## Action item
Nothing should appear in the answer except the lines below from the line containing "This screenshot has width=493, height=293." through the line containing "The image size is (1106, 823).", copied exactly, with pictures left out.
········
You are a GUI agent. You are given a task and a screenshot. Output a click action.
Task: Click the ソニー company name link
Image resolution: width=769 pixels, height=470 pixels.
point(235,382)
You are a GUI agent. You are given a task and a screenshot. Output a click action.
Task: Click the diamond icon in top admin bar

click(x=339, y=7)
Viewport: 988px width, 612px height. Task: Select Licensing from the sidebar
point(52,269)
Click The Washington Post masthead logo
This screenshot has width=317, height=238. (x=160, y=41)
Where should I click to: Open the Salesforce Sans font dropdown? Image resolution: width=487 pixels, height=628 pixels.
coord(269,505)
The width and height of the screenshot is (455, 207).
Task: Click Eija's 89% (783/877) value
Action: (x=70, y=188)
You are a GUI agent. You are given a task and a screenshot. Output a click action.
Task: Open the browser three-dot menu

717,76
········
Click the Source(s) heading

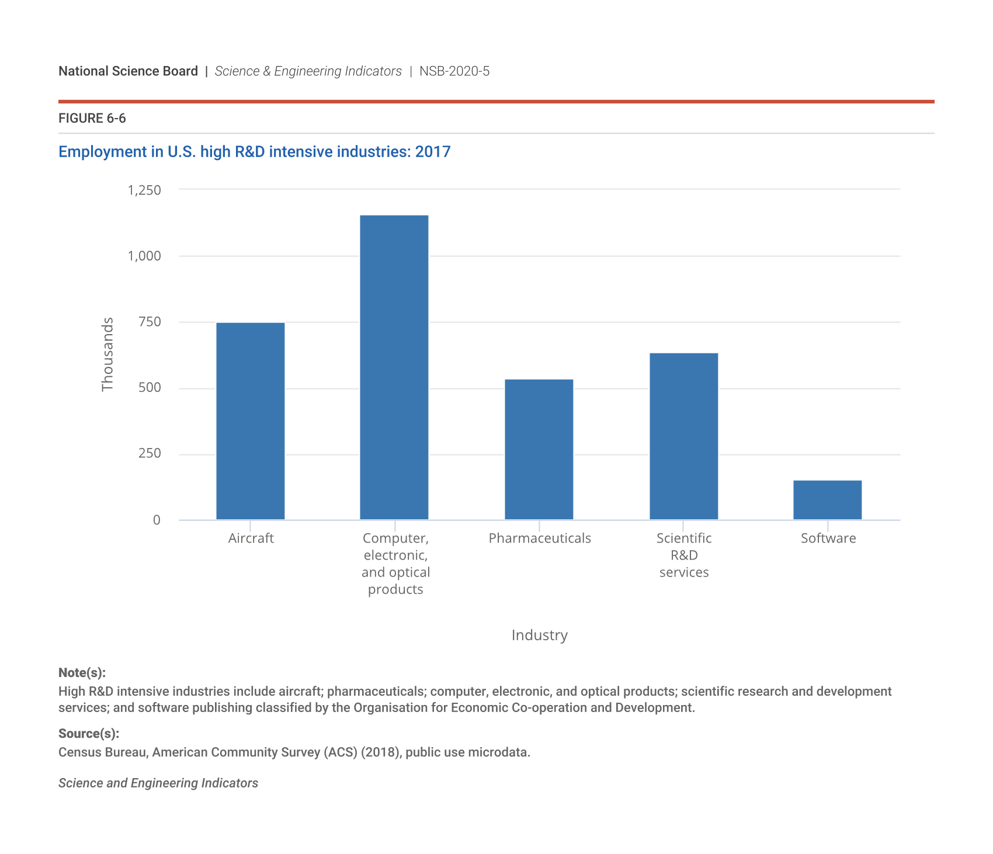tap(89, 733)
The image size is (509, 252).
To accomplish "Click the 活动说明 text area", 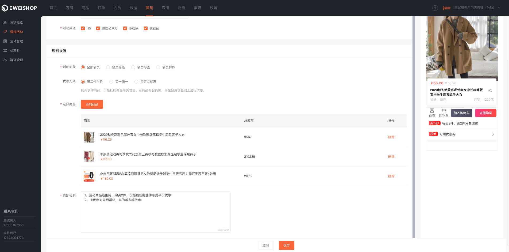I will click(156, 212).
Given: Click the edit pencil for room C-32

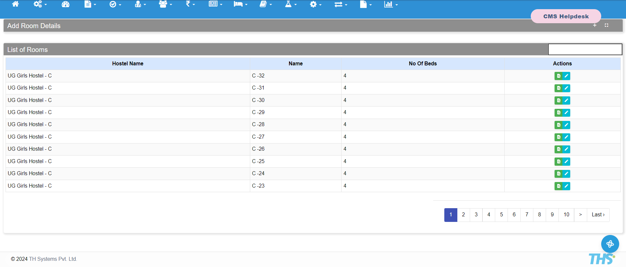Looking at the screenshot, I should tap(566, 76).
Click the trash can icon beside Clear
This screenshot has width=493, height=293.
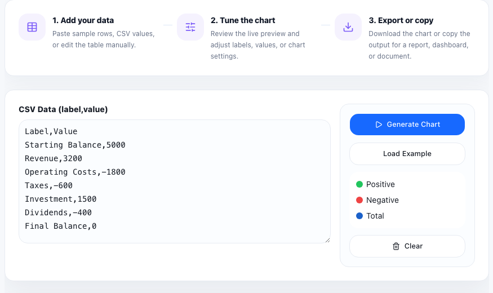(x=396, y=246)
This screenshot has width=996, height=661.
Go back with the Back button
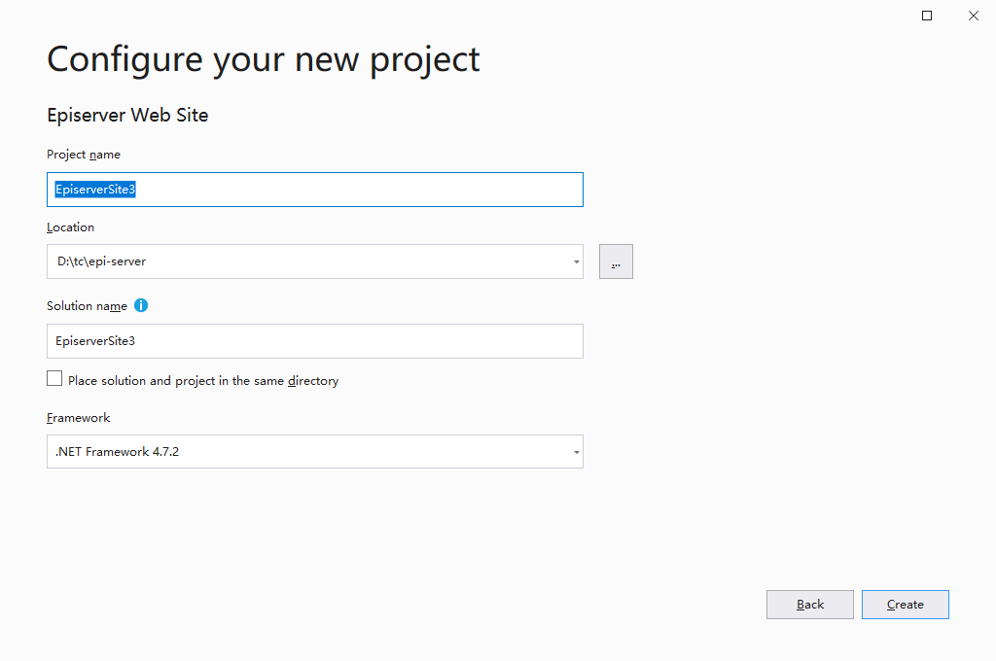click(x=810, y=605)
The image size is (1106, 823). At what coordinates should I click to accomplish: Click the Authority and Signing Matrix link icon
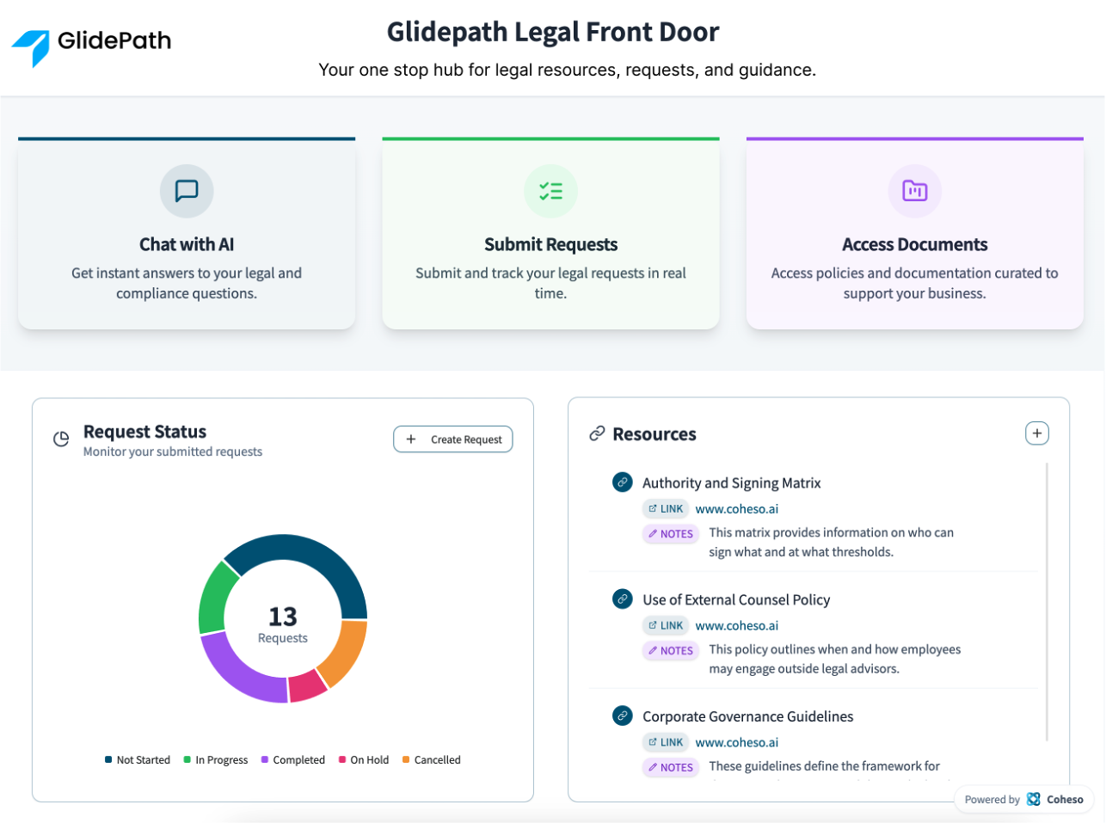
········
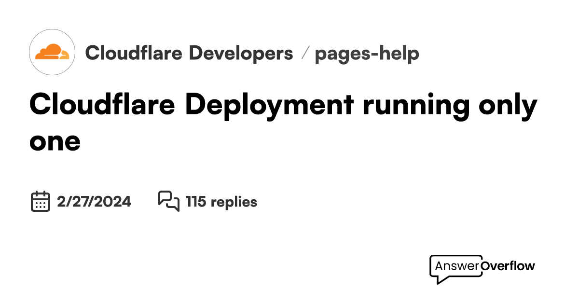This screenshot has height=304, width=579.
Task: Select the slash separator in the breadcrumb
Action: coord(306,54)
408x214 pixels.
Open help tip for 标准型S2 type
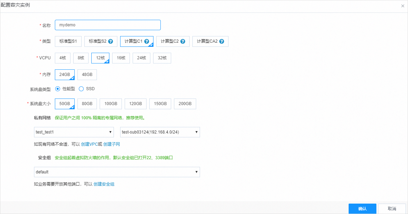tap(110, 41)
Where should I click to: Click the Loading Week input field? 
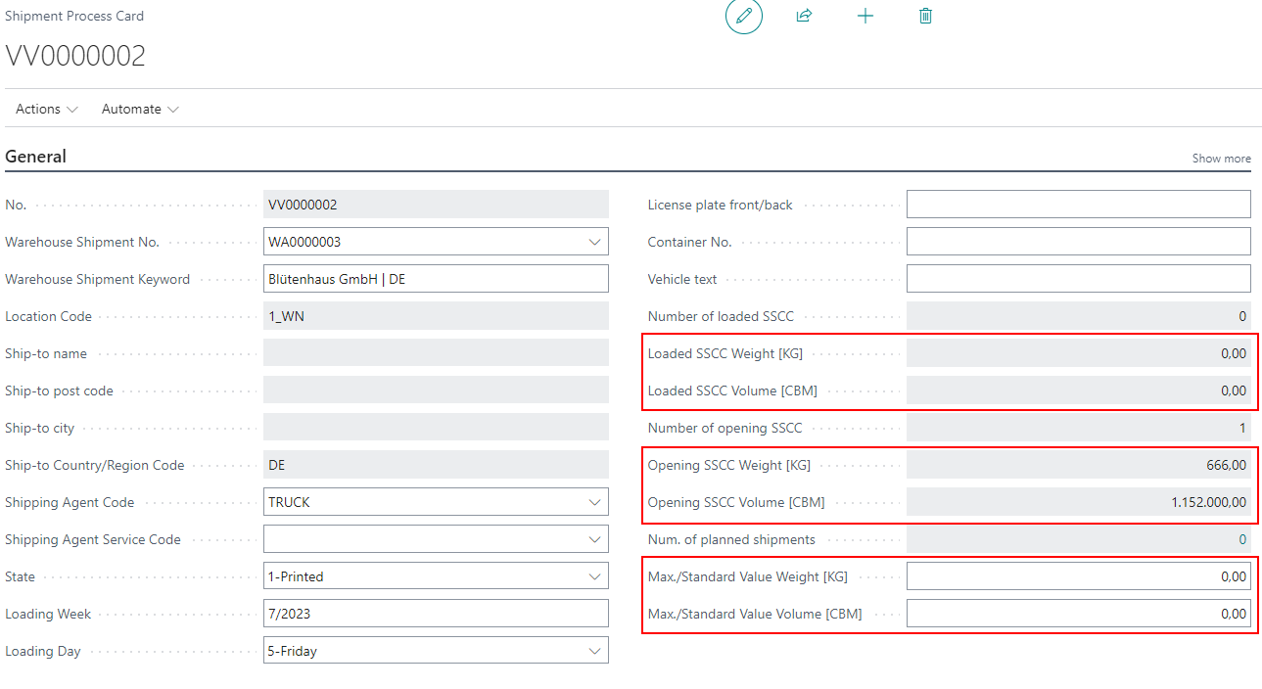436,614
········
## Completed exercise
This screenshot has width=493, height=293.
(x=396, y=246)
This screenshot has width=996, height=661.
Go back with the Back button
click(x=810, y=605)
The image size is (1106, 823). At what coordinates should I click to accomplish: Click the Authority and Signing Matrix link icon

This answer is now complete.